• Categories
  • Recent
  • Tags
  • Popular
  • Users
  • Search
  • Register
  • Login
Netgate Discussion Forum
  • Categories
  • Recent
  • Tags
  • Popular
  • Users
  • Search
  • Register
  • Login

Fatal error - regularly

Scheduled Pinned Locked Moved General pfSense Questions
9 Posts 5 Posters 1.7k Views
Loading More Posts
  • Oldest to Newest
  • Newest to Oldest
  • Most Votes
Reply
  • Reply as topic
Log in to reply
This topic has been deleted.
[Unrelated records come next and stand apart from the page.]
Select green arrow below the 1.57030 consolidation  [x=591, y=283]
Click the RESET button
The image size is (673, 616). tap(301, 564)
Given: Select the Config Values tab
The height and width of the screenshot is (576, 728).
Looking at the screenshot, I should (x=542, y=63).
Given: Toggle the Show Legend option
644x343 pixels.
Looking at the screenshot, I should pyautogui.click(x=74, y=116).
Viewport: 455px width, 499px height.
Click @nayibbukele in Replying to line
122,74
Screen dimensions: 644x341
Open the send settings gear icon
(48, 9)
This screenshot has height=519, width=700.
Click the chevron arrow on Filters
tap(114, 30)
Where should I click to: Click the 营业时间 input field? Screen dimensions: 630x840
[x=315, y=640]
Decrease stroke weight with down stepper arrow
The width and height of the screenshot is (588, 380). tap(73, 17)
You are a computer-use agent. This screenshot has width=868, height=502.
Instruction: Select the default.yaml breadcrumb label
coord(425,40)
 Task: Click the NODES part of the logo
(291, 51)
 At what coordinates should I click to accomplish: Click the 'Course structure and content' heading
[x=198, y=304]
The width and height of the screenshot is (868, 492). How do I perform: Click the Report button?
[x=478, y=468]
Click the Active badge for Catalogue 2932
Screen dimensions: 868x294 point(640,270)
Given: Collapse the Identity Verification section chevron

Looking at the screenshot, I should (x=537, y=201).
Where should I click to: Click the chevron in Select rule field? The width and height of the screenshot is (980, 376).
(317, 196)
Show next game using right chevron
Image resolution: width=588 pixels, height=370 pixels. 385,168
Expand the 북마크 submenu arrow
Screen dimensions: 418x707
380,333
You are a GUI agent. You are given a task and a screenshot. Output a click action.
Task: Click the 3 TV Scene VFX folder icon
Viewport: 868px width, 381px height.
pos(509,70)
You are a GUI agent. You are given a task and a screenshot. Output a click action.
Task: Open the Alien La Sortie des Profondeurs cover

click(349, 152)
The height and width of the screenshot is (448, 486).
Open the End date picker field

Only users with topic management privileges can see it.
  • J
    JDK
    last edited by Aug 22, 2016, 9:08 AM

    This is a duplicate of post 115893 to change the posts ownership

    First of all, thank you for all your effort; that a corporation like mine can rely on your products for two separate solutions is pretty awesome!

    Now, to

    My setup:

    I have a couple of PfSense boxes located on two Dell blades (iDracs), PowerEdge R210 II. Each have a virtual bridged interface between WAN and LAN and function as a bridged firewall. They are redundantly configured via STP, so that connection is cut to the secondary firewall when ever the primary firewall is responding with BPDU-packets.

    Hardware:

    igb0-3 (the bridged interfaces):
    Intel(R) PRO/1000 Network Connection version - 2.4.0
    Using MSIX interrupts with 5 vectors

    Intel(R) Xeon(R) CPU E3-1220 V2 @ 3.10GHz
    Current: 3100 MHz, Max: 3101 MHz
    4 CPUs: 1 package(s) x 4 core(s)

    And my build:
    2.2.6-RELEASE (amd64)
    built on Mon Dec 21 14:50:08 CST 2015
    FreeBSD 10.1-RELEASE-p25

    The problem:

    Every other or third day, the primary firewall crashes, failing over to the secondary. I have attached a text-file with a dump.
    I take note of the following message, even though I am not 100% sure of how I should interpret it:

    Fatal trap 12: page fault while in kernel mode
    cpuid = 2; apic id = 04
    fault virtual address    = 0x1d
    fault code        = supervisor read data, page not present
    instruction pointer    = 0x20:0xffffffff80b904b7
    stack pointer            = 0x28:0xfffffe001a3d06c0
    frame pointer            = 0x28:0xfffffe001a3d0740
    code segment        = base 0x0, limit 0xfffff, type 0x1b
                = DPL 0, pres 1, long 1, def32 0, gran 1
    processor eflags    = interrupt enabled, resume, IOPL = 0
    current process        = 12 (irq276: igb2:que 2)
    version.txt06000027512746101761  7624 ustarrootwheelFreeBSD 10.1-RELEASE-p25 #0 c39b63e(releng/10.1)-dirty: Mon Dec 21 15:20:13 CST 2015
        root@pfs22-amd64-builder:/usr/obj.RELENG_2_2.amd64/usr/pfSensesrc/src.RELENG_2_2/sys/pfSense_SMP.10

    Observations:

    I have monitored traffic on the inside (LAN) interfaces of the firewalls, and you can see two attached images of our primary and secondary firewalls.
    On the graphs, "outbound" means outbound from the firewall via the LAN-interface, i.e. from WAN to LAN.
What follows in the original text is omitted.